§ **What needs to be done**
Print out every record below, exactly as written.

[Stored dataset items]
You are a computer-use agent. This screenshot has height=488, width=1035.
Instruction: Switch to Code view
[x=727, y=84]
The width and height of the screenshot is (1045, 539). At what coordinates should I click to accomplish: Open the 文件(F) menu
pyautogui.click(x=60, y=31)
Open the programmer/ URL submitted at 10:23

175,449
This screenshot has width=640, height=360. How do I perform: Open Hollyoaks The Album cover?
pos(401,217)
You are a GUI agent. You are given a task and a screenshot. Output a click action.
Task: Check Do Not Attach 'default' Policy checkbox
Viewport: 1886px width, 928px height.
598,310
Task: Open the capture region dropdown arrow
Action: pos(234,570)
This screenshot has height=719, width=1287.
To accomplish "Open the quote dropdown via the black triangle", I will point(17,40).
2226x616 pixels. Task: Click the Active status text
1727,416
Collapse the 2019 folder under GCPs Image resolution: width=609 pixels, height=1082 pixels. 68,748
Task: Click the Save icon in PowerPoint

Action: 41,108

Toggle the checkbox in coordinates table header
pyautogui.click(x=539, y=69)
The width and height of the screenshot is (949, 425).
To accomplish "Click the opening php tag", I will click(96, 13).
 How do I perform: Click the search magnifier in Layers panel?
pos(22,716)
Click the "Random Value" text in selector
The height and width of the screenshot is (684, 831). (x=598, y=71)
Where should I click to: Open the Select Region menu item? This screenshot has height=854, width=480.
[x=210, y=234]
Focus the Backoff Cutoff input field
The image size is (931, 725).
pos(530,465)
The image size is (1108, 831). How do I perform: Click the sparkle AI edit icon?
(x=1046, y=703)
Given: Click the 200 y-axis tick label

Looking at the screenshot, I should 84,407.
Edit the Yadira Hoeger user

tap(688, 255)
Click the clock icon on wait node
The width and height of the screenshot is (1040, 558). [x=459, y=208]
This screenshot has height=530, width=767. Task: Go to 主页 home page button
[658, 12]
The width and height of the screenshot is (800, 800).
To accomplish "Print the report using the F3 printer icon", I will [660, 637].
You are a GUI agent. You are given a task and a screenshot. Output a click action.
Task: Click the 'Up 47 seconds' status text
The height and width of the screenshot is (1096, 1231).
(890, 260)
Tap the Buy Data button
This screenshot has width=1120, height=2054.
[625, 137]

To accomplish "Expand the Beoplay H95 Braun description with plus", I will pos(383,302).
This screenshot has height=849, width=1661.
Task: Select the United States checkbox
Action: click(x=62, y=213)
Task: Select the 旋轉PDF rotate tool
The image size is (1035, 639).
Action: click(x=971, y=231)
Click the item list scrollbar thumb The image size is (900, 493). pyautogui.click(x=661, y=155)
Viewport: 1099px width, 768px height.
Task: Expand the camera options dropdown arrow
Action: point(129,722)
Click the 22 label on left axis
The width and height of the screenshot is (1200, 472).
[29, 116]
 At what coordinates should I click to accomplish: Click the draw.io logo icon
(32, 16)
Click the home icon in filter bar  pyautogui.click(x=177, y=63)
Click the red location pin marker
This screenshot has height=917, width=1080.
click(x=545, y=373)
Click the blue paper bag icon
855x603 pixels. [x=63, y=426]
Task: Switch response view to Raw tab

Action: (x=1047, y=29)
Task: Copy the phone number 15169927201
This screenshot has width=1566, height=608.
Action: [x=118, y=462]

§ **Task response**
You are a computer-use agent. This screenshot has height=488, width=1035.
Instruction: Switch to Code view
[x=727, y=84]
The width and height of the screenshot is (1045, 539). At what coordinates should I click to accomplish: Open the 文件(F) menu
pyautogui.click(x=60, y=31)
Open the programmer/ URL submitted at 10:23

175,449
This screenshot has width=640, height=360. How do I perform: Open Hollyoaks The Album cover?
pos(401,217)
You are a GUI agent. You are given a task and a screenshot. Output a click action.
Task: Check Do Not Attach 'default' Policy checkbox
Viewport: 1886px width, 928px height.
598,310
Task: Open the capture region dropdown arrow
Action: pos(234,570)
This screenshot has height=719, width=1287.
To accomplish "Open the quote dropdown via the black triangle", I will point(17,40).
2226x616 pixels. Task: Click the Active status text
1727,416
Collapse the 2019 folder under GCPs Image resolution: width=609 pixels, height=1082 pixels. 68,748
Task: Click the Save icon in PowerPoint

Action: 41,108

Toggle the checkbox in coordinates table header
pyautogui.click(x=539, y=69)
The width and height of the screenshot is (949, 425).
To accomplish "Click the opening php tag", I will click(96, 13).
 How do I perform: Click the search magnifier in Layers panel?
pos(22,716)
Click the "Random Value" text in selector
The height and width of the screenshot is (684, 831). (x=598, y=71)
Where should I click to: Open the Select Region menu item? This screenshot has height=854, width=480.
[x=210, y=234]
Focus the Backoff Cutoff input field
The image size is (931, 725).
pos(530,465)
The image size is (1108, 831). How do I perform: Click the sparkle AI edit icon?
(x=1046, y=703)
Given: Click the 200 y-axis tick label

Looking at the screenshot, I should 84,407.
Edit the Yadira Hoeger user

tap(688, 255)
Click the clock icon on wait node
The width and height of the screenshot is (1040, 558). [x=459, y=208]
This screenshot has height=530, width=767. Task: Go to 主页 home page button
[658, 12]
The width and height of the screenshot is (800, 800).
To accomplish "Print the report using the F3 printer icon", I will [660, 637].
You are a GUI agent. You are given a task and a screenshot. Output a click action.
Task: Click the 'Up 47 seconds' status text
The height and width of the screenshot is (1096, 1231).
(890, 260)
Tap the Buy Data button
This screenshot has width=1120, height=2054.
[625, 137]

To accomplish "Expand the Beoplay H95 Braun description with plus", I will pos(383,302).
This screenshot has height=849, width=1661.
Task: Select the United States checkbox
Action: click(x=62, y=213)
Task: Select the 旋轉PDF rotate tool
The image size is (1035, 639).
Action: click(x=971, y=231)
Click the item list scrollbar thumb The image size is (900, 493). pyautogui.click(x=661, y=155)
Viewport: 1099px width, 768px height.
Task: Expand the camera options dropdown arrow
Action: point(129,722)
Click the 22 label on left axis
The width and height of the screenshot is (1200, 472).
[29, 116]
 At what coordinates should I click to accomplish: Click the draw.io logo icon
(32, 16)
Click the home icon in filter bar  pyautogui.click(x=177, y=63)
Click the red location pin marker
This screenshot has height=917, width=1080.
click(x=545, y=373)
Click the blue paper bag icon
855x603 pixels. [x=63, y=426]
Task: Switch response view to Raw tab

Action: (x=1047, y=29)
Task: Copy the phone number 15169927201
This screenshot has width=1566, height=608.
Action: [x=118, y=462]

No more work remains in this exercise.